David your elaborated argument is "teachers ... have a basically pro-kid agenda" and are not "in for the anti-kid reasons that Bryan has suggested." This is just not enough detail for us to be able to analyze your claim. *What* about teachers tells you they are "pro-kid"?

The claim about the pro-kid agenda of teachers is an empirical claim and not an argument. The empirical evidence is admittedly limited, but I know a reasonble number of educators, and I have some idea of the tenor of what is taught in education programs. And my impression is that the contemporary educational establishment has absorbed, to a pretty admirable extent, a "pro-kid" agenda consisting of things like: (i) don't harm or humiliate kids; (ii) help them cultivate their talents; (iii) help them compensate for their weaknesses; and (iv) inculcate some pro-social civic norms.

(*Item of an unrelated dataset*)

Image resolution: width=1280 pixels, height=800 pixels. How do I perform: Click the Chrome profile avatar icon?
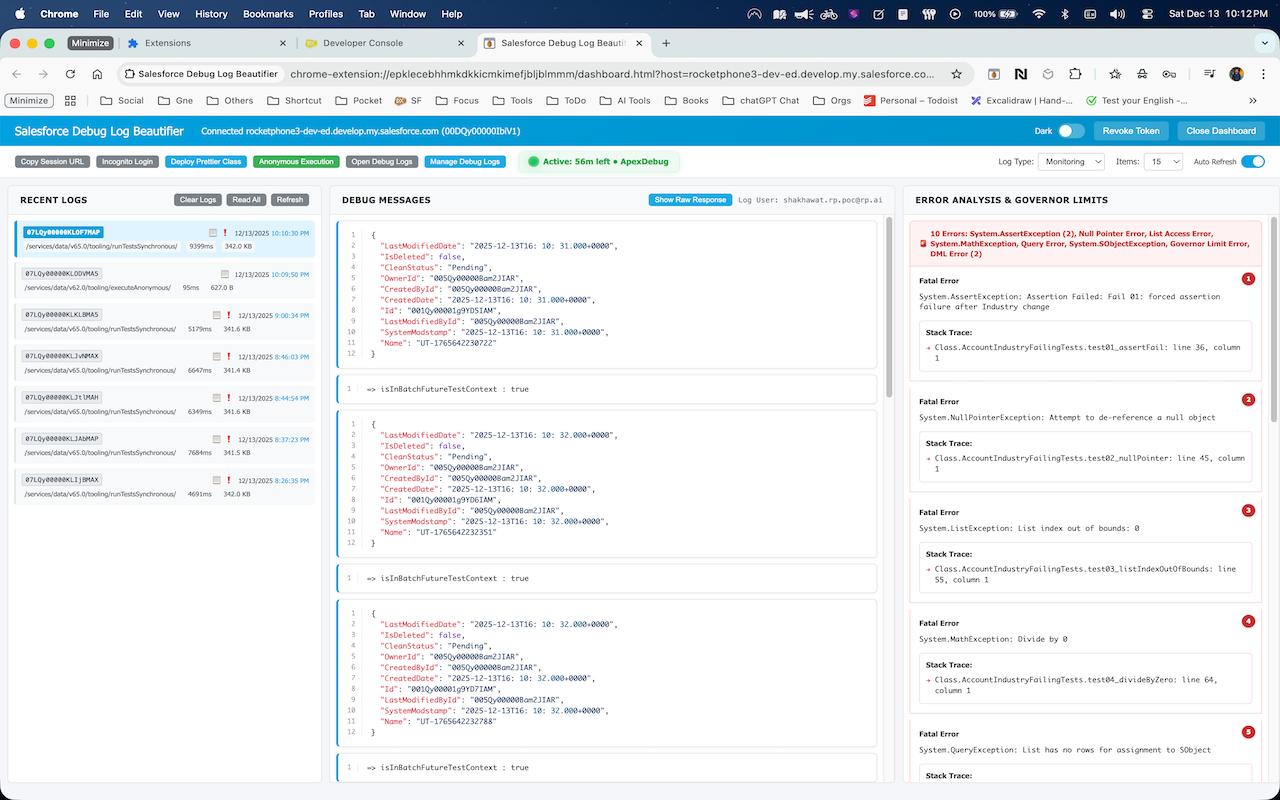pyautogui.click(x=1236, y=74)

I don't want to idealize any of this. There are plenty of crappy teachers, and many more that are just lazy or unimaginative. And a lot of public education does a bad job of dealing with unusual kinds of kids, whether unusually bright or learning disabled or just odd, which has left a good number of people feeling unhappy and misunderstood. I do think there has been some progress on this front since the people posting here were kids.

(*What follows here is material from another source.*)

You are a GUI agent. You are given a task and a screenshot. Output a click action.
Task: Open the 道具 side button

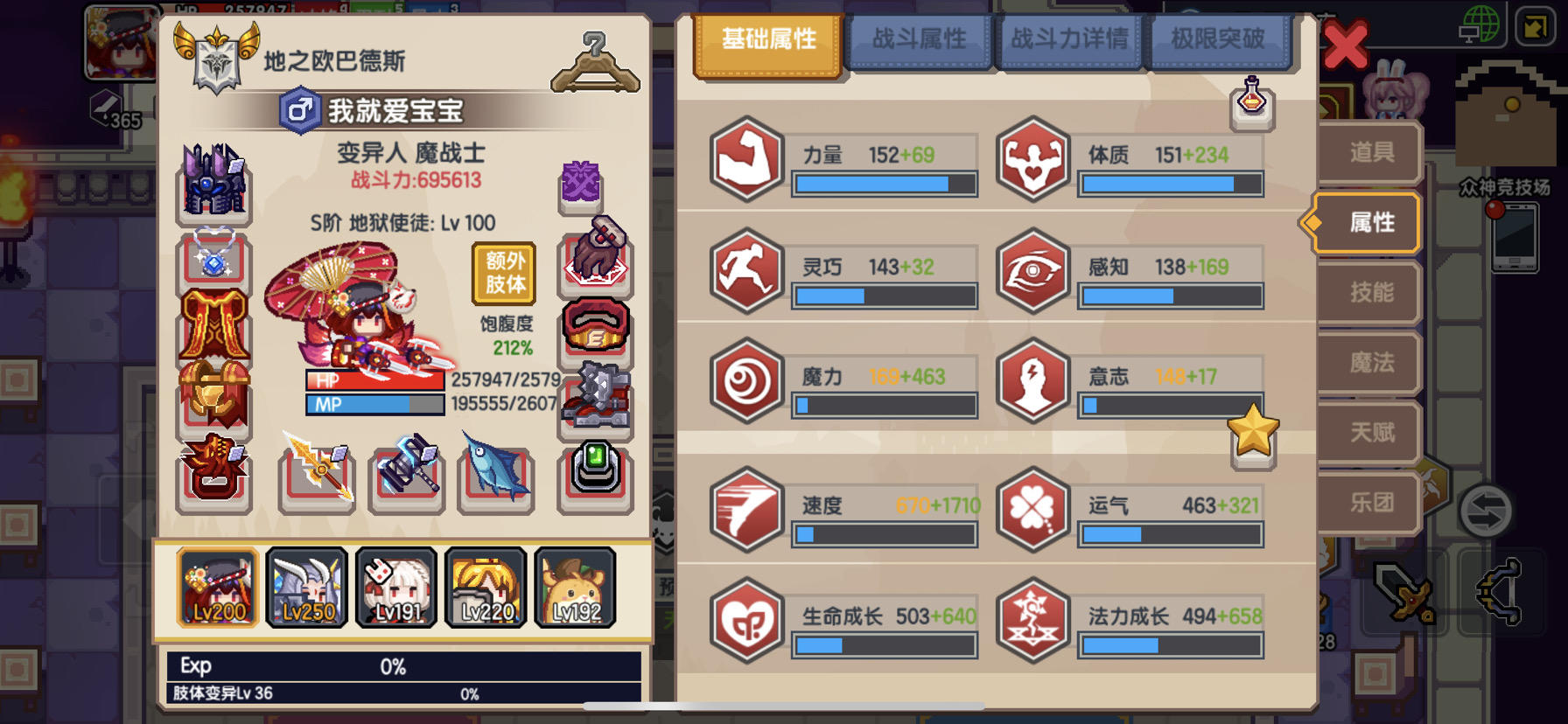pos(1369,153)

David, so your evidence for a pro-kid teacher agenda is "the tenor of what is taught in education programs". You mean that in the classes that people take to become teachers, they talk a lot about how much good they are going to do for students?

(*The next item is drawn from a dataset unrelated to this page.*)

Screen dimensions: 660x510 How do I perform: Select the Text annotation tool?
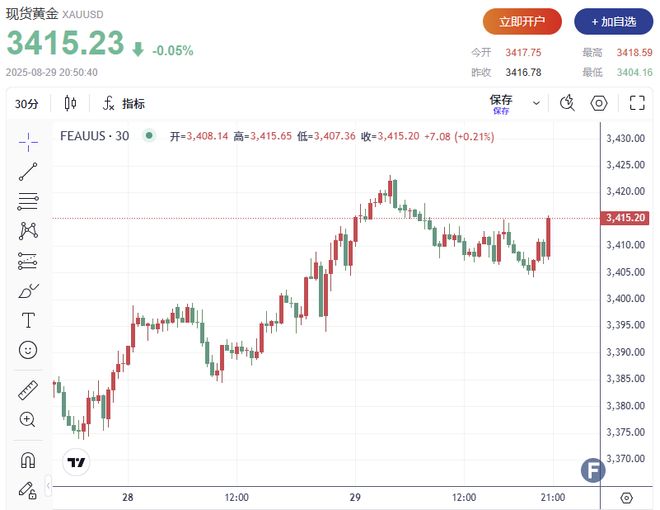pos(28,321)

David: Judging by your comments here and your remarks elsewhere that 'the harm here is obvious' and 'I could go on', you apparently think that your opinion is obviously true, easily proven and that no reasonable person could possibly disagree with you. I have found that people who advance similar propositions assume the same, indeed, they frequently think that anyone who disagrees with them is either stupid or immoral.

You speak as there is a significant distinction between the sales pitches of commercial enterprises and educational enterprises, but a sales pitch in high-falutin language is still just a sales pitch. You speculate about the goodness of teachers but why should you think the people in commerce are less noble, and why think that teachers are not equally motivated by the pursuit of self interest. After all, they don't do it for nothing.

Just like the nurses' unions, the teachers' unions put out propaganda about the greater nobility of their public service compared to the world of commerce. They consider schools superior to commercial organisations, think that pupils are not customers because 'children are much more important than that' and believe therefore that education lies outside the grubby world of commerce. Likewise, as I'm sure you'll agree, my own work is of *far too elevated* a kind to be properly regarded as a 'job' in the 'market place'; not only should you all be taxed to pay me so I can do what I want to do, but you should all be grateful to me for doing it as well.

The advertisers have to compete on price, variety and quality for my custom. The teachers coerce me on pain of prison into paying for very poor quality education whether I want it or not, and give me no choice where to send my child. The advertisers don't consider themselves morally superior and want to do nothing more than to sell me something. Teachers believe they have a superior view of what my child needs, go on and on about how dedicated they are as if they are moral heroes doing us a favour, and indoctrinate my children with whichever fashionable political ideas they think that only the stupid or immoral could disagree with.

Teachers get away with this only because many people buy the propaganda. But if the schools managed to satisfy their customers wants as successfully as the businesses that you complain about did, education would be in a much better state than it is.